* EXERCISE DETAILS: Rewrite the rows starting with the one that contains "[Play, E-mail marketing" and going on through the one that contains "Follow (1143, 30)", with "Subscribe" changed to "Sign up" and nothing else altered.

* SUPPLIED RECORDS:
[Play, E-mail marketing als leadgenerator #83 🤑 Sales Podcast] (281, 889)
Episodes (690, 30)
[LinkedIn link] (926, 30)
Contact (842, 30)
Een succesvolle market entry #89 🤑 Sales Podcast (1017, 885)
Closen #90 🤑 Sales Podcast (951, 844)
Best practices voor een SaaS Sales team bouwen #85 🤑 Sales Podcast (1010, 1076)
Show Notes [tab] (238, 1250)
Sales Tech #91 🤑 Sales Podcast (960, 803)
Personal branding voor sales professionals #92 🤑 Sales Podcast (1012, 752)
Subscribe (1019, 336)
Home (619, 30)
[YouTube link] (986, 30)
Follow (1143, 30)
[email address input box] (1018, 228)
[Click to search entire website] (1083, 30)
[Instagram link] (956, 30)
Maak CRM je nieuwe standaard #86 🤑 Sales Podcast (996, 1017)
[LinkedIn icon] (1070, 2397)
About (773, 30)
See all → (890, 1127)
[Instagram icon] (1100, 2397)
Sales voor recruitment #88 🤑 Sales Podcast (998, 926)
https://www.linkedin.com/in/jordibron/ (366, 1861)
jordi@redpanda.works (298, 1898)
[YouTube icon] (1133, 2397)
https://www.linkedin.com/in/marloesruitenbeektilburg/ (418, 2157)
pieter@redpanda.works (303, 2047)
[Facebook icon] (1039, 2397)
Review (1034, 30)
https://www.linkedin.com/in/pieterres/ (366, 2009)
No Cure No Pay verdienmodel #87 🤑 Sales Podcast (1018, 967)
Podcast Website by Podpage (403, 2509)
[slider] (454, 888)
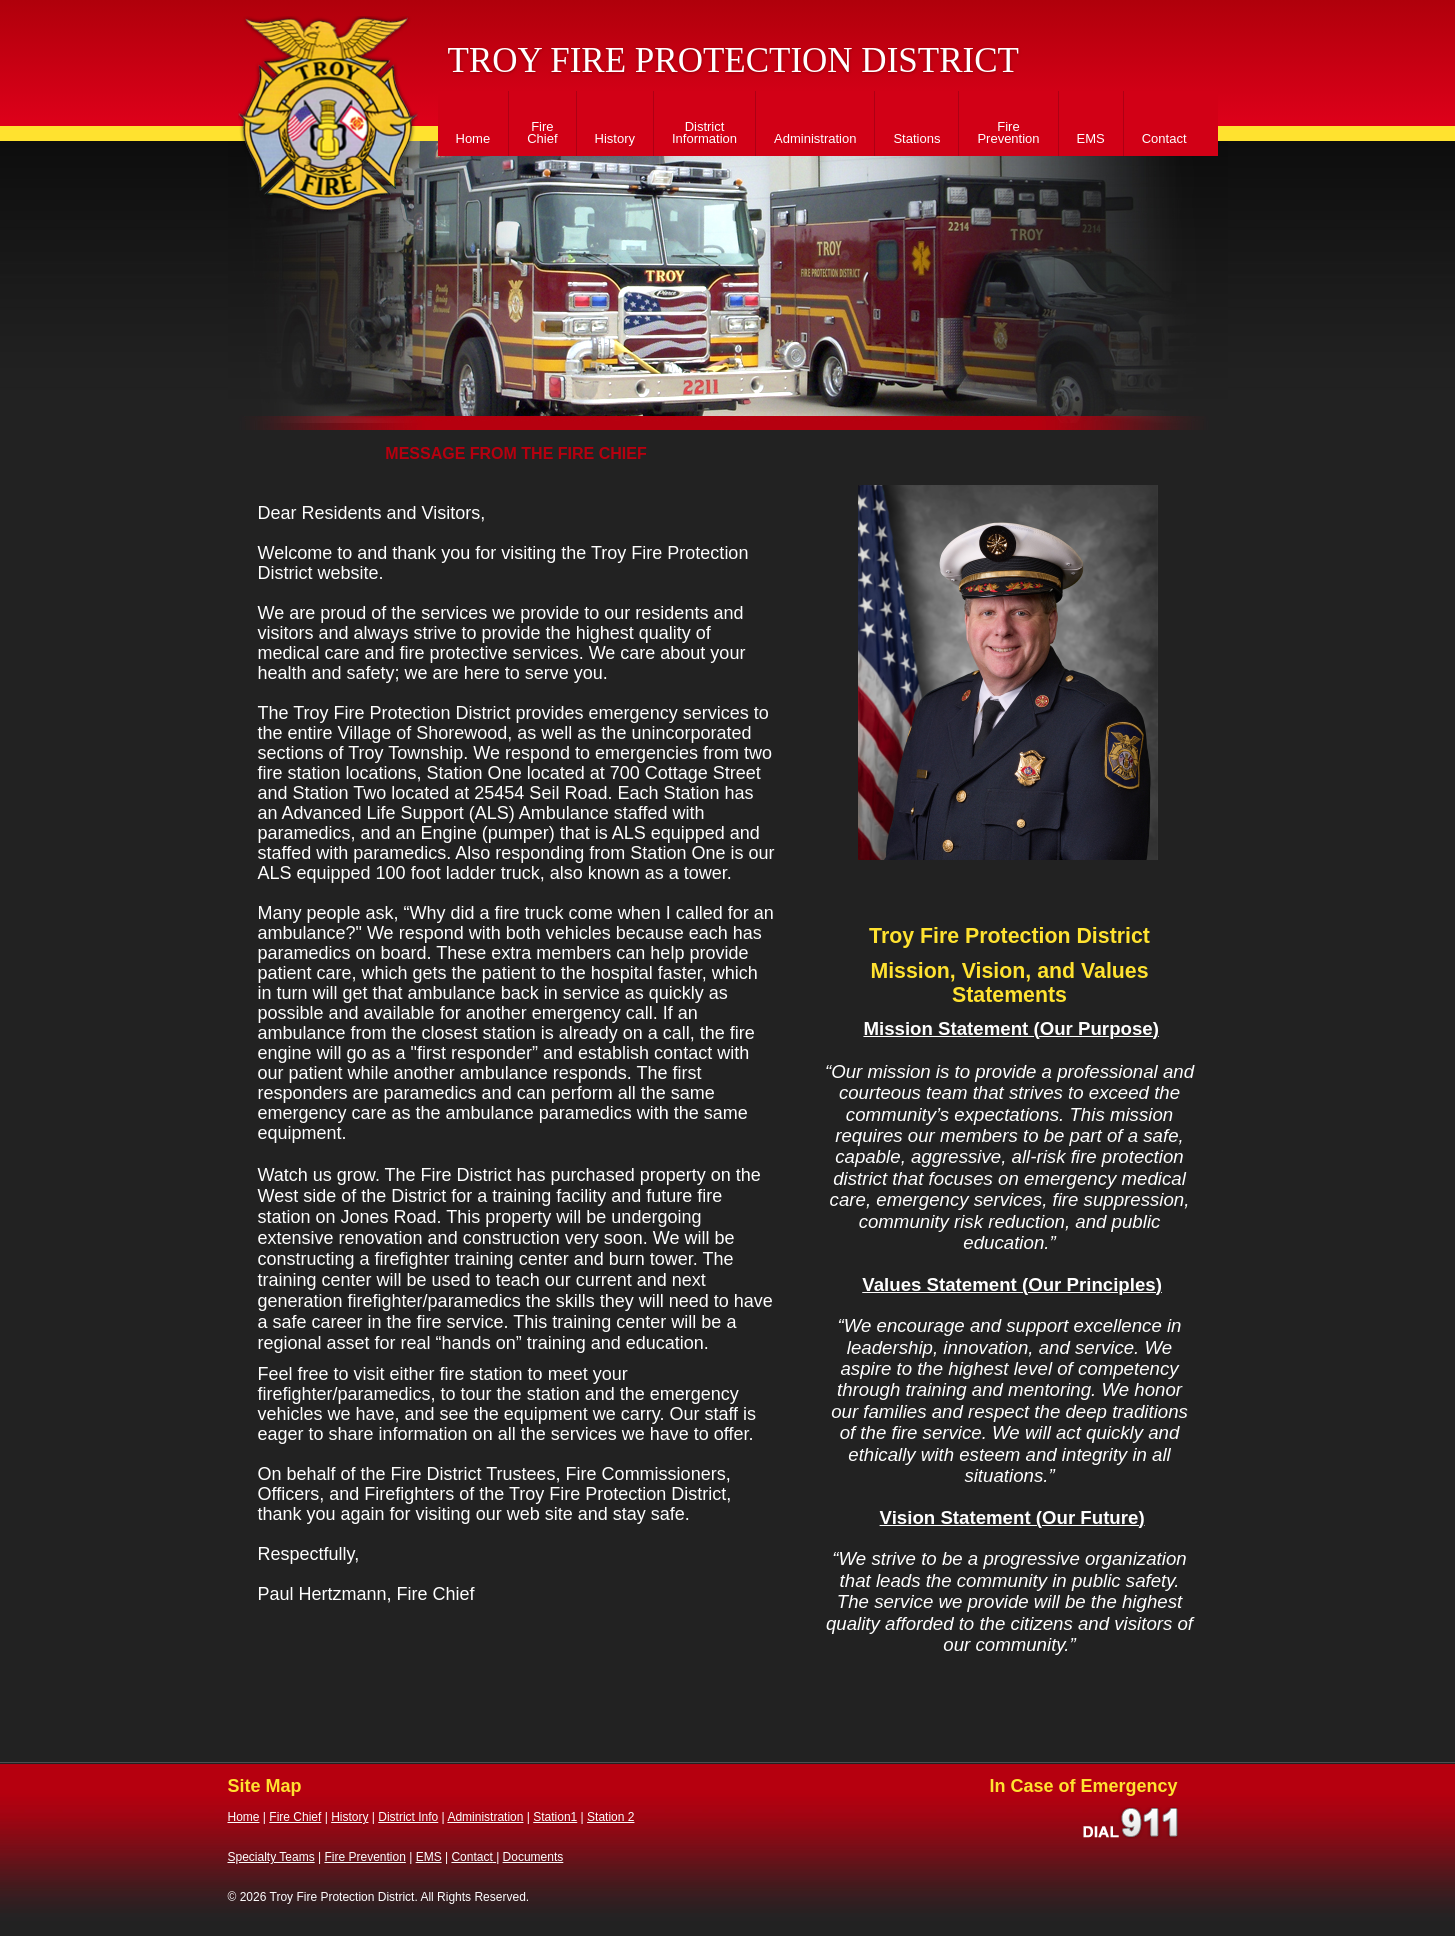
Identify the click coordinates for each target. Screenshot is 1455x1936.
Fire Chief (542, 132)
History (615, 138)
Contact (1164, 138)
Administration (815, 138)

* * *

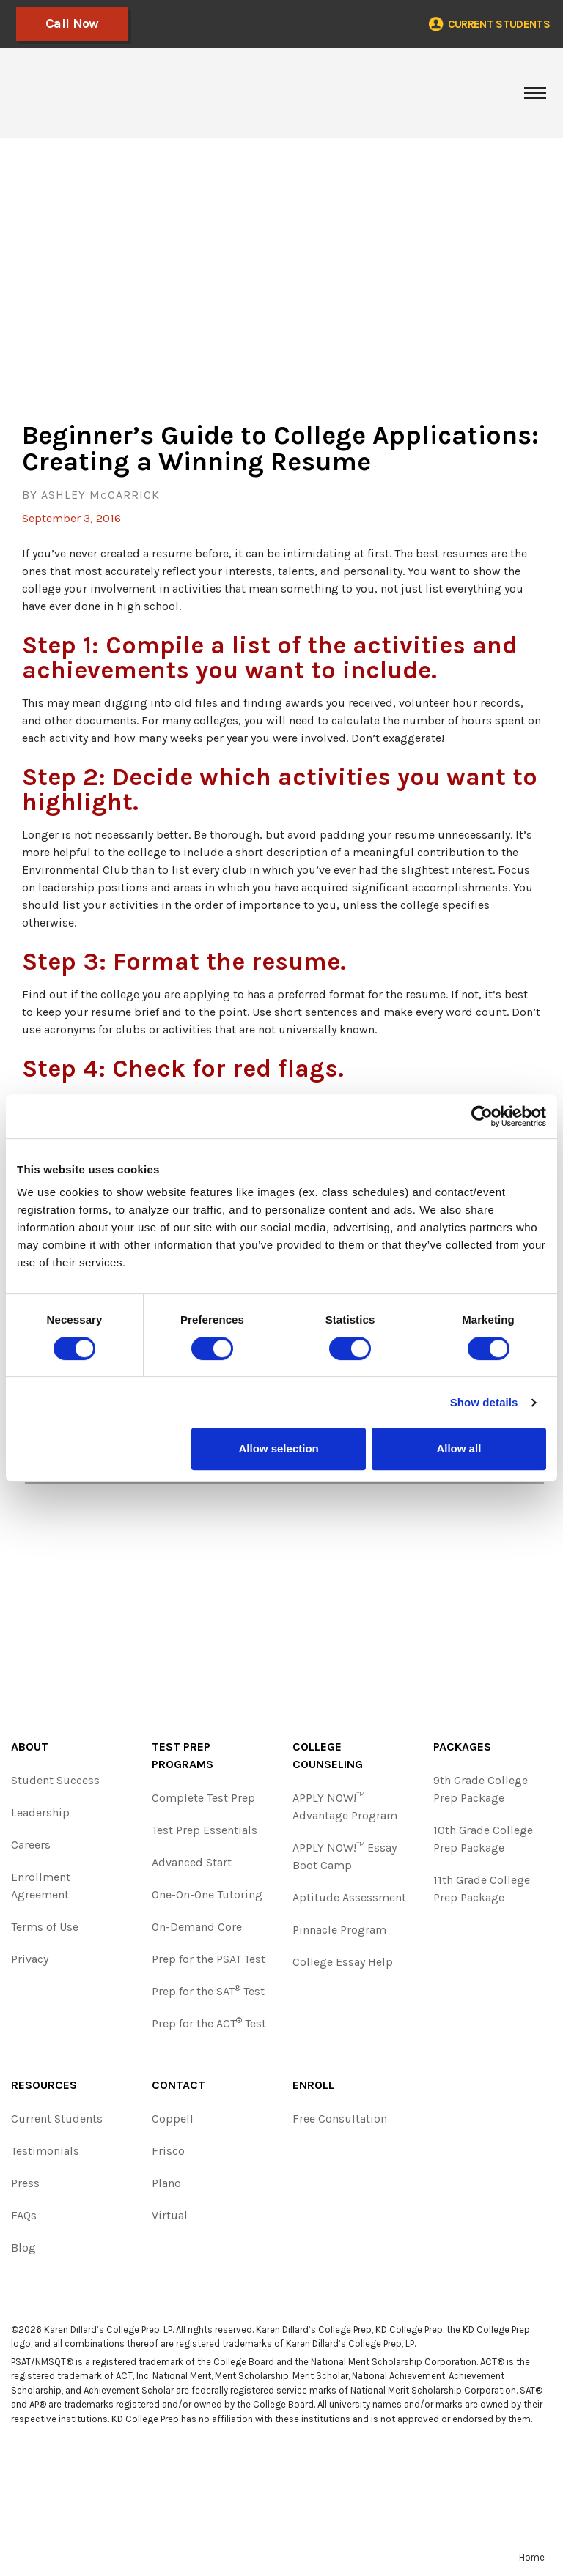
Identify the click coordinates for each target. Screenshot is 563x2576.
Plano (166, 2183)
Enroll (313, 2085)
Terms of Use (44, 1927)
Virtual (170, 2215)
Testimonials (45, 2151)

---

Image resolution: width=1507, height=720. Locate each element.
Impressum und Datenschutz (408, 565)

* EXERCISE OUTPUT:
[Play, E-mail marketing als leadgenerator #83 🤑 Sales Podcast] (281, 889)
Episodes (690, 30)
[LinkedIn link] (926, 30)
Contact (842, 30)
Een succesvolle market entry #89 🤑 Sales Podcast (1017, 885)
Closen #90 🤑 Sales Podcast (951, 844)
Best practices voor een SaaS Sales team bouwen #85 🤑 Sales Podcast (1010, 1076)
Show Notes [tab] (238, 1250)
Sales Tech #91 🤑 Sales Podcast (960, 803)
Personal branding voor sales professionals #92 🤑 Sales Podcast (1012, 752)
Sign up (1019, 336)
Home (619, 30)
[YouTube link] (986, 30)
Follow (1143, 30)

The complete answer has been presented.